• Texte du document:
━━━━━━━━━━━━━━━━
La quête de la Tour Sombre que mène le Ka-Tet de Roland de Gilead n'est pas encore arrivée à son terme, mais on sent bien, à la lecture de ce sixième et avant-dernier volume de la saga, que la conclusion approche à grands pas. Stephen King a beau essayer de multiples subterfuges, l'intrigue n'avance pratiquement plus et n'attend guère qu'un épilogue pour combler personnages et lecteurs.

Pour autant, cela ne veut nullement dire qu'il ne faut pas lire le Chant de Susannah, suite directe des Loups de la Calla. À la fin de cet épisode, Susannah, possédée par un esprit maléfique et enceinte des œuvres d'un démon, avait abandonné ses compagnons de route, après leur victoire sur les Loups. Sans un mot pour Eddie, son mari, elle franchissait le passage lui permettant de quitter l'Entre-Deux-Mondes pour plonger vers le New York de 1999. Maintenant, Roland, Eddie, Jake, Ote le bafouilleux et leur nouvel associé, le Père Don Callahan vont devoir se séparer pour mener de front deux missions décisives. D'une part, il leur faut protéger la Rose de New York, symbole de la Tour, et d'autre part ils doivent retrouver Susannah avant qu'elle n'engendre un démon. Jake, Ote et le Père Callahan doivent mener cette seconde mission, véritable course contre la montre, tandis que Roland et Eddie partent à la recherche de Calvin Tower, l'homme qui possède le petit bout de terrain sur lequel pousse la Rose. De multiples obstacles vont, bien évidemment, se dresser sur la route de nos pistoleros et rien ne dit qu'ils seront tous présents pour découvrir les secrets de la Tour Sombre.

Véritable nexus de l'œuvre de Stephen King, le cycle de la Tour Sombre évolue et se métamorphose au gré des pages. Après avoir plongé personnages et lecteurs dans l'ambiance western des Loups de la Calla, Stephen King ramène tout son petit monde dans des univers nettement plus contemporains. Le Père Callahan, Jake et Ote le bafouilleux — que tout le monde a l'air de prendre pour un chien — se retrouvent ainsi à New York à la poursuite de Susannah, tandis que Roland et Eddie sont à quelques années de là, en 1977, du côté de Bridgton, dans le Maine. La quête de la Tour Sombre se divisant en deux sous-quêtes, King nous fait suivre, en alternance, Susannah qui lutte contre l'esprit qui le possède, Roland et Eddie à la recherche de Calvin Tower et le trio Jake-Ote-Callahan à la poursuite de Susannah. Cette construction ralentit forcément la progression de l'histoire et rend la lecture de ce sixième volet de la saga quelque peu laborieuse. Usant et abusant du vocabulaire très spécial qu'il a imaginé au fil des cinq tomes précédents, Stephen King ne vient nullement en aide à ses lecteurs. À croire que notre romancier préféré veut faire du Concordance de Robin Furth le vade-mecum de tout lecteur de ce volet de la Tour Sombre.
━━━━━━━━━━━━━━━━
• Données fournies:
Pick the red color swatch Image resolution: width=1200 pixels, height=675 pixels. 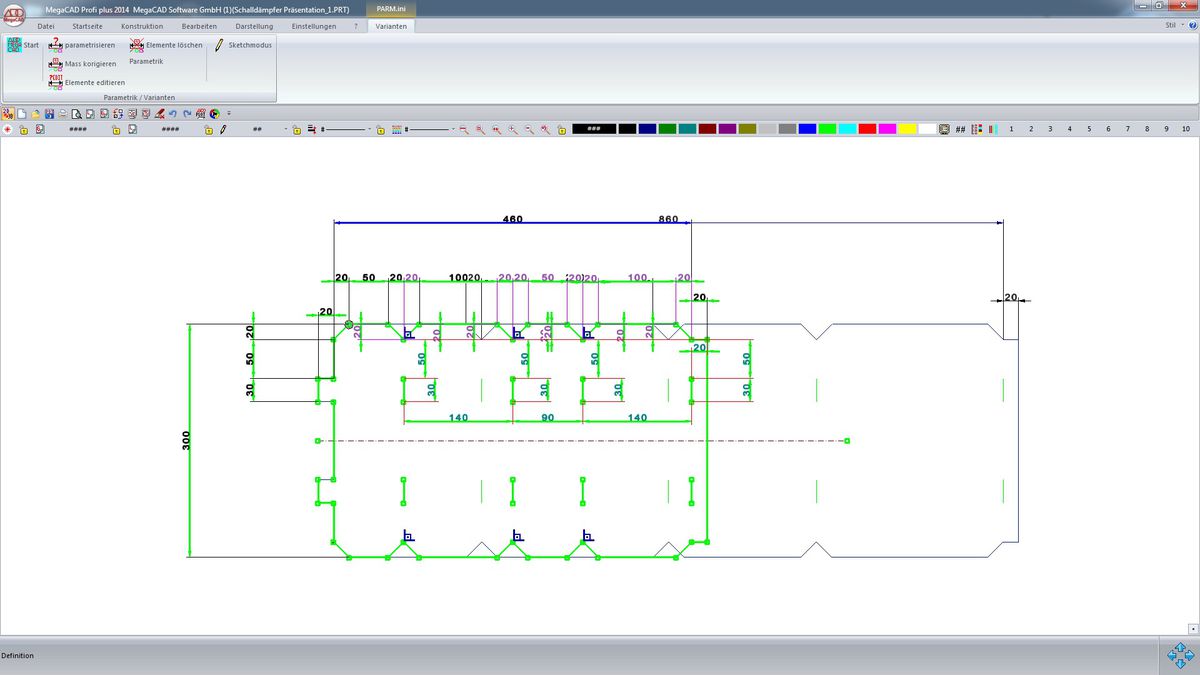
━━━━━━━━━━━━━━━━
• Problèmes:
• a. Traduisez en anglais la phrase suivante du texte sur la Tour Sombre : « Véritable nexus de l'œuvre de Stephen King, le cycle de la Tour Sombre évolue et se métamorphose au gré des pages. »
• b. Renommez "Ka-Tet" en "groupe" dans le texte sur la Tour Sombre, puis recopiez le passage qui va de "La quête de la Tour Sombre que" jusqu'à "personnages et lecteurs." inclus.

• Réponses par tâche:
• a. A true nexus of Stephen King's body of work, the Dark Tower cycle evolves and transforms as the pages go by.

• b.
La quête de la Tour Sombre que mène le groupe de Roland de Gilead n'est pas encore arrivée à son terme, mais on sent bien, à la lecture de ce sixième et avant-dernier volume de la saga, que la conclusion approche à grands pas. Stephen King a beau essayer de multiples subterfuges, l'intrigue n'avance pratiquement plus et n'attend guère qu'un épilogue pour combler personnages et lecteurs.